The pentagram was still there, though dormant and ink-black, as Sebastian’s was, from Ciel’s few memories of the butler’s hand uncovered. It seemed to have  _ weight _ to it, some unerring force that told Ciel where Edwin was, what he was desiring. Nothing, at the moment—the man was asleep, the flickers of half-formed wishes sparking at the edge of Ciel’s mind as he dreamed.

It was a simple enough contract. This man had no desire for revenge, no hidden, darkened past. Only a father who had gambled away the family’s money and an ambition to match his name, if not his means, by any price. What a fleeting thing to give up an immortal soul for—just a small, short time on this earth being envied, rich, successful. When he was gone, what would be left of this deal? What memories, what influence would he leave behind? 
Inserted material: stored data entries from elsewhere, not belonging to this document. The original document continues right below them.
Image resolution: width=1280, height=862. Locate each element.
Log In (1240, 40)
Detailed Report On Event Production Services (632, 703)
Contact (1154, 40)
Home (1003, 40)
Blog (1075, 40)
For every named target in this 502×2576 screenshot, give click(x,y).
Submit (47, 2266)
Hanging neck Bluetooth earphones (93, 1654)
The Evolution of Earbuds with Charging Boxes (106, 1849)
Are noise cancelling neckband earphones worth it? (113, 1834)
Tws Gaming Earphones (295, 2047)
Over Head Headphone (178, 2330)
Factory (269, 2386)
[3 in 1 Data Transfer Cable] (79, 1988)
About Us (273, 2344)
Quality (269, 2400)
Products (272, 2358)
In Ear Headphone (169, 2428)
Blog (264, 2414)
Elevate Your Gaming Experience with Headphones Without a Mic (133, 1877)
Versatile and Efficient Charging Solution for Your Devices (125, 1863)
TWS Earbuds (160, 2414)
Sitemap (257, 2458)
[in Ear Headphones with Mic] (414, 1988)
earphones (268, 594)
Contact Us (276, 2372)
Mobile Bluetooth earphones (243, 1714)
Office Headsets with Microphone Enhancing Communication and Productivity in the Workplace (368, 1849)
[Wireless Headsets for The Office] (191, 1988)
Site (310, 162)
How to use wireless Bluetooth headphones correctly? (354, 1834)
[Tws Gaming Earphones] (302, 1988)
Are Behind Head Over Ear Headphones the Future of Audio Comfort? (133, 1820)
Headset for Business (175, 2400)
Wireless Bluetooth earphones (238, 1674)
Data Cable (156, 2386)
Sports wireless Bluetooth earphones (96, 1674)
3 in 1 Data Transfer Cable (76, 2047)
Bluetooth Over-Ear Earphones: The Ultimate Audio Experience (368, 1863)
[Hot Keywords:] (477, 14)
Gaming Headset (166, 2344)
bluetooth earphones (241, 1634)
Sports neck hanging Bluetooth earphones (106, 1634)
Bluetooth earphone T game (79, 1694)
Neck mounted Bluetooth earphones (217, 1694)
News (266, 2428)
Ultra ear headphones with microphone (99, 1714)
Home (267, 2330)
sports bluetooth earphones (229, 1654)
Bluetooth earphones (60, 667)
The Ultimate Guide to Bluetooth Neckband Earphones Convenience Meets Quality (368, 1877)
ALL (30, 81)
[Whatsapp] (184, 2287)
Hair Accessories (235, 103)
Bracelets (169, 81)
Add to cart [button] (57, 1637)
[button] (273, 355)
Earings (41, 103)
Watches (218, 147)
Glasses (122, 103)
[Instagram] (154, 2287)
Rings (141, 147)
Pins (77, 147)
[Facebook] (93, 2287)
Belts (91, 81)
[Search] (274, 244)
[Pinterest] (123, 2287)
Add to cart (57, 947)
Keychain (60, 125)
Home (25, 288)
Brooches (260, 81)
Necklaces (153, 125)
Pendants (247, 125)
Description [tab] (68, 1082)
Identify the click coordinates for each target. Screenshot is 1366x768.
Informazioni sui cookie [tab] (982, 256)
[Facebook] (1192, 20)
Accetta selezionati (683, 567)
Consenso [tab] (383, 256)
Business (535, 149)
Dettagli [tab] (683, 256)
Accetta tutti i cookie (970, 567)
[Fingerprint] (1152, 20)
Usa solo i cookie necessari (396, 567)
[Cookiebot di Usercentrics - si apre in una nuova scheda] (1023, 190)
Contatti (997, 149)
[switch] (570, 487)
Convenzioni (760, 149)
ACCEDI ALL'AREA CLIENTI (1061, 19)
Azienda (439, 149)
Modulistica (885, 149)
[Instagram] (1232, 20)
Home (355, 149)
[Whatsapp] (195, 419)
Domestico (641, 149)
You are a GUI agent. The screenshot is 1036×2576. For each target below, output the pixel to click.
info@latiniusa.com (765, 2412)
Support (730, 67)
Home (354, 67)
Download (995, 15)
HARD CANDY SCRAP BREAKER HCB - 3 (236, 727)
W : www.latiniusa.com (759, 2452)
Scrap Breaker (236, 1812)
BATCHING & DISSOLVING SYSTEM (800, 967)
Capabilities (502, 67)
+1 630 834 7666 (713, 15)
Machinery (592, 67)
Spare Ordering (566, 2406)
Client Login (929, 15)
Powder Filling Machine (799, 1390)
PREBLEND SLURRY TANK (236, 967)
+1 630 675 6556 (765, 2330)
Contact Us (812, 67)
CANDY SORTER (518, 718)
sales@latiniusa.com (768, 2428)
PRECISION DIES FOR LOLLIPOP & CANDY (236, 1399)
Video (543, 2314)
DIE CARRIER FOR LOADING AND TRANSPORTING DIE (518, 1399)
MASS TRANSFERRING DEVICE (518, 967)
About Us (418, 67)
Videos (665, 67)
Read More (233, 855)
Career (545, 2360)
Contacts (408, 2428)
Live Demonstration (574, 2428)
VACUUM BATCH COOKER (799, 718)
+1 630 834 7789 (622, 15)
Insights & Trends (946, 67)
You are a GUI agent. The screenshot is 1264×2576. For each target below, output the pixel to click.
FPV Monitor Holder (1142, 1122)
His skin itched, pulling down upon its new-formed bones; Ciel kept trying to shift his form to something more amenable without realizing it, and it irritated him both that he kept forgetting that was no longer possible and that it  _ was _ no longer possible, his form constricted by Edwin’s expectations. The late-summer air was heavy and thick, it whispered through the open windows of Ciel’s small chamber, inviting him to join it, bringing in the heady scent of flowers, touched with sun-dry ground.

A bigger house would be the first thing Ciel would arrange for, as soon as the pieces he’d set in motion began to move. By the end of the month, Edwin Brown would have enough money to set up in a better part of the city, by the next month he would be able to gather attention, if he played his cards right, and Ciel would play them.

You see? Ciel thought, defiantly. I am perfectly able to take care of this contract, whatever you may think, Sebastian.

Of course, the room remained empty, and no answer came.

 

_ “Is that all?” Ciel said, with a sigh. “Greed. How petty.” _

_ “Do we have a deal, demon?” the man persisted. _

_ “Young master,” Sebastian’s voice came whispering out of the dark, twining around them so that the man jumped and stared around wildly. “I can’t help but think you do not know what you are doing.” _

_ “Did I give you leave to speak, Sebastian?” Ciel said.  _

_ Sebastian did not reply.  _

_ “There are two of you?” the man asked, struggling in vain to peer through the encompassing darkness. _

_ “That one belongs to me,” Ciel said. “Take no notice of him. —And,” he grinned, shaking the man’s hand, “I accept your offer.” _

 

“Margaret, dearest,” Edwin said with that uneasy mix of superiority and wariness, “when I said that you should be my wife I didn’t mean it to be only a business arrangement.”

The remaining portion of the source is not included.